Fezlekede, şu sözler kullanıldı:

“Avrupa İnsan Hakları Mahkemesi Büyük Dairesi’nin kelamda Ermeni soykırımı argümanları ile ilgili olarak görülen Perinçek-İsviçre davasında vermiş olduğu sonucunda da açıklandıği üzere; soykırım Birleşmiş Milletler 1948 Kontratında açıkça tanımlanmış bir kabahattir. Bu niçinle 1948 yılından evvelki rastgele bir tarihte yaşanmış hiç bir acı niçiniyle bir millete ve topluluğa karşı soykırım suçlaması yöneltilemez. Soykırım cürmünün varlığının fakat hareketin yapıldığı ülkenin yetkili ceza mahkemesi yahut yetkili Memleketler arası Ceza Mahkemesi karar verilebilir. 24 Nisan 1915’te meydana gelen kelam konusu olaylar hakkında ‘soykırım değildir’ halinde yapılan açıklamalar tabir özgürlüğü kapsamında yer almaktadır.

Somut hadisede, anılan bildiride sarf edilen kelamlar Türk Milletini, Türkiye Cumhuriyeti Devletini tarih önünde zan altına bırakan açıklamalardır. Türkiye Cumhuriyeti Anayasasında milletvekillerinin Türk Milletinin, Türkiye Cumhuriyeti Devletinin menfaatlerine ve kanunlara uygun olarak bakılırsav yapacakları düzenlenmiş olup her milletvekili misyona başlamak için TBMM Genel Şurasında ettiği yeminde bu hususu açıkça ilan etmektedir. Siyasi partiler de demokratik siyasi ömrün vazgeçilmez ögeleri olsa da bu hareketlerini Anayasa ve kanunlar dairesinde yapacakları emsalsiz olup Türkiye Cumhuriyeti Devletini, Türk Milletini alenen aşağılayıcı faaliyet, kelam ve davranışlarda bulunulmasını demokratik anayasal tertibin korumayacağı izahtan varestedir.

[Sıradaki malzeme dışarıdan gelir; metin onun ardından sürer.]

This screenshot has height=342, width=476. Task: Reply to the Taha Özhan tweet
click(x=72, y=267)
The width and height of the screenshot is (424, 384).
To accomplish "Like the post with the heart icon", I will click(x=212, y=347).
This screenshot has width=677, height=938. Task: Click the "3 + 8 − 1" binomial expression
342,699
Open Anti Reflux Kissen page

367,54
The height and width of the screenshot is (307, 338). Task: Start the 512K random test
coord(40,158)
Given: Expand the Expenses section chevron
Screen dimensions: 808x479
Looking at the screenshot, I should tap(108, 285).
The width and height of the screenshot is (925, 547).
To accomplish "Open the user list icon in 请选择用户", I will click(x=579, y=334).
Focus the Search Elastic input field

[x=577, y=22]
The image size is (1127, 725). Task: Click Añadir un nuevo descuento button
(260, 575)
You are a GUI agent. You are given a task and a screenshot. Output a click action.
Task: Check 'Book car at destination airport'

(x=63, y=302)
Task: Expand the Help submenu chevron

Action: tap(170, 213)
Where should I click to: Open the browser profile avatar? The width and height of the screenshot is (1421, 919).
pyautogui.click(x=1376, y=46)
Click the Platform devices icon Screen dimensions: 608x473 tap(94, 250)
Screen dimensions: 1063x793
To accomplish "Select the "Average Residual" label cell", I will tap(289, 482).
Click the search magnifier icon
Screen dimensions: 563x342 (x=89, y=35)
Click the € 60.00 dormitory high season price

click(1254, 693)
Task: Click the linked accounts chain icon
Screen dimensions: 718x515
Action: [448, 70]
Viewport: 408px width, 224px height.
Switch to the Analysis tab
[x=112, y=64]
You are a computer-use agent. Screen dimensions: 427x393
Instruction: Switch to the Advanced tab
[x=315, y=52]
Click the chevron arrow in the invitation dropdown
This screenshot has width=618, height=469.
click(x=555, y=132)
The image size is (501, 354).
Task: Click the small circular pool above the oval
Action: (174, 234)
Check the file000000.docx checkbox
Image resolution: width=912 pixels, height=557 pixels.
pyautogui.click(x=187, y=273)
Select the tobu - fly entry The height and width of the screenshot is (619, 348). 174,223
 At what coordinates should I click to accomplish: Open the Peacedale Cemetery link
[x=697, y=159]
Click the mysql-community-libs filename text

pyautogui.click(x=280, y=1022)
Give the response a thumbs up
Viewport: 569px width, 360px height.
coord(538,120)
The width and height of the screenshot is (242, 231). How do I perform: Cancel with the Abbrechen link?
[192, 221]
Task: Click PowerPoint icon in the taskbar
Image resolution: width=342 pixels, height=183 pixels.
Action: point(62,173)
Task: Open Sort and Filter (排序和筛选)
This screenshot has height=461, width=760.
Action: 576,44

Türkiye Cumhuriyeti’nde milletvekili olan bir kişinin, vekili olduğu milletin menfaatlerine alışılmamış çalışmalar yapması, kelam ve beyanlarda bulunması düşünülemez. Birebir biçimde Türkiye Cumhuriyeti Anayasası’na ve kanunlarına nazaran kurulan ve faaliyetlerde bulunan bir siyasi partinin mensuplarının bu kapsamda Türk milletinin, Türkiye Cumhuriyeti Devleti’nin menfaatlerinin aleyhine çalışmalar yapmasını hukuk sistemi korumaz. Bu kapsamda, bildirideki açıklamaların Türk milletinin ulusal menfaatlerine ve tarihi gerçeklere ters olduğu açıktır. Bildiride sarf edilen kelamlar bir bütün olarak değerlendirildiğinde; yer alan açıklama ve argümanların Türk milletini tarih önünde ve memleketler arası toplumda küçük düşürmeye matuf bir nitelik arz ettiği, Türkiye Cumhuriyeti Devleti’ni ve Türk milletini alenen aşağılayıcı mahiyette olduğu, söz hürriyetinin hudutlarının aşıldığı… kolluk üniteleri tarafınca yapılan açık kaynak araştırması kararında düzenlenen tutanakta kelam konusu bildirinin Halkların Demokratik Partisi Merkez Yürütme Konseyi Üyeleri tarafınca yayınlandığının tespit edildiği… aleniyet ögesinin gerçekleştiği, tüm evrak kapsamına bakılırsa ismi geçen şahısların Türk Milletini ve Türkiye Cumhuriyeti Devletini alenen aşağıladıkları, bu biçimdece üzerlerine atılı cürmü işledikleri anlaşılmıştır.” (HABER MERKEZİ)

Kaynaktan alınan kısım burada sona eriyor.